#### Exercices
- A) Dans l'extrait source, reformulez plus brièvement le paragraphe qui commence par « C'est vrai dans une certaine mesure » en conservant ses faits essentiels.
- B) Répondez aux questions suivantes à partir de l'extrait source :
(i) Quelles sont les deux règles qui prévalent à Washington ?
(ii) Quel domaine est donné en exemple de collaboration internationale sans entente de base ?
(iii) Qui annonce avoir quelques remarques à faire ?

Dans le cadre de négociations générales, en bout de ligne, ce qui compte c'est de dire qu'il est suffisamment intéressant pour le Canada d'appartenir à l'économie mondiale et d'améliorer ainsi sa productivité qu'une entente s'impose. Il est beaucoup difficile de dire si l'entente est bonne pour chacun des secteurs comme celui des éleveurs de boeuf.

Quant à ce qu'a dit Charlene Barshefsky, permettez-moi de répéter ce que j'ai dit dans une lettre que j'envoyais il y a environ un mois au Global Mail. Mme Barshefsky soutient qu'il n'y a pas deux façons de gagner. Les choses ne se passent pas ainsi lorsqu'on traite avec Washington. Allan Gotlieb avait tout à fait raison. Deux règles prévalent à Washington. La première est qu'une négociation n'est jamais terminée jusqu'à ce qu'elle soit terminée et la deuxième c'est qu'elle n'a jamais de fin.

C'est vrai dans une certaine mesure en ce qui touche au règlement des différends. Lorsqu'on s'est entendu sur une question de base et que tout ce qui fait problème c'est la façon dont on interprète les choses, le processus de règlement des différends peut donner des résultats rapidement. Lorsqu'il n'y a pas eu d'entente à la base pour ce qui est de la collaboration internationale—dans le domaine culturel notamment—, il n'est pas souvent facile de régler rapidement un différend parce que cela soulève toutes les difficultés auxquelles vous avez fait allusion.

M. Laurence Herman: J'ai quelques remarques à faire.

#### Données fournies
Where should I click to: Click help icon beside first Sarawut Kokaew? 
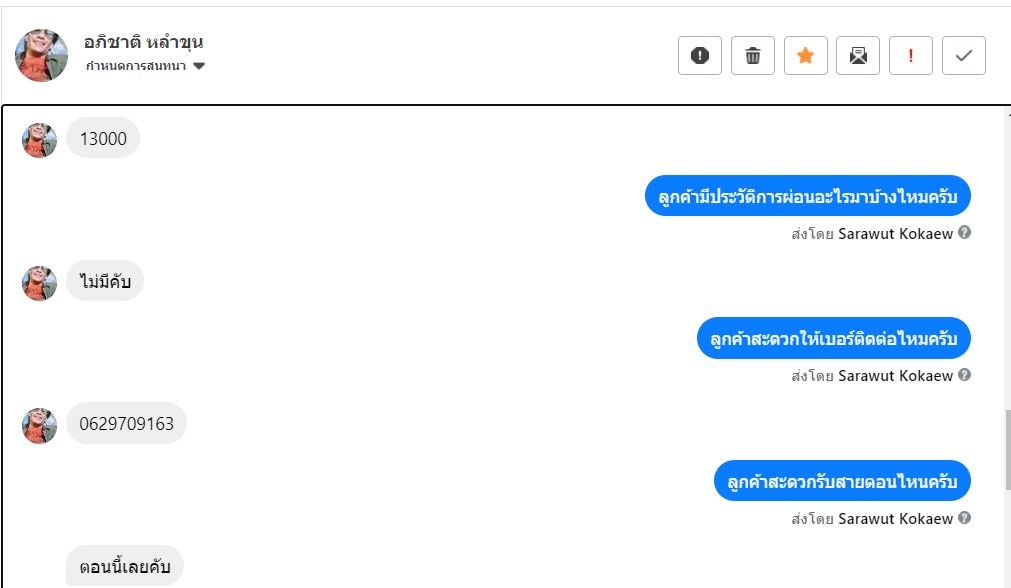965,233
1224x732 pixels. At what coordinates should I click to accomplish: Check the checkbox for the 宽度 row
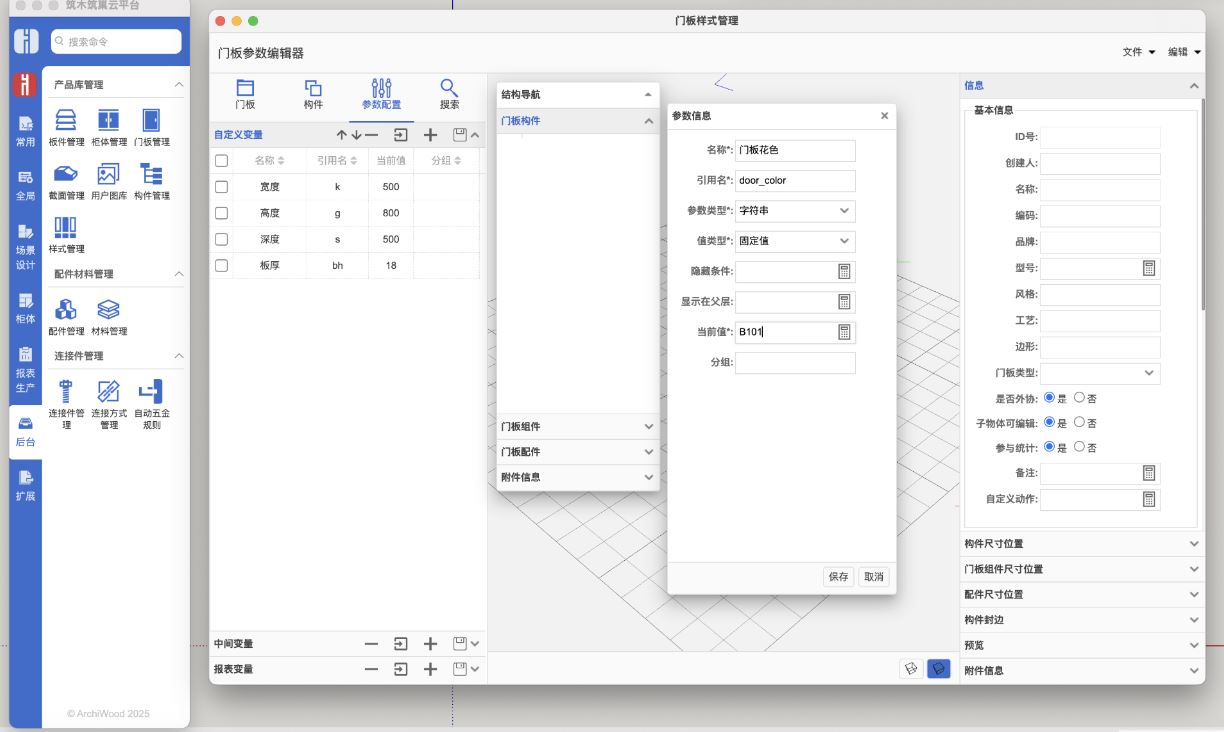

#### Réponses
- A) Le règlement des différends peut aboutir rapidement quand on s'est entendu sur une question de base et que seule l'interprétation pose problème. En l'absence d'entente de base sur la collaboration internationale, notamment dans le domaine culturel, il est rarement facile de régler un différend rapidement.

- B)
(i) Une négociation n'est jamais terminée jusqu'à ce qu'elle soit terminée, et elle n'a jamais de fin.
(ii) Le domaine culturel.
(iii) M. Laurence Herman.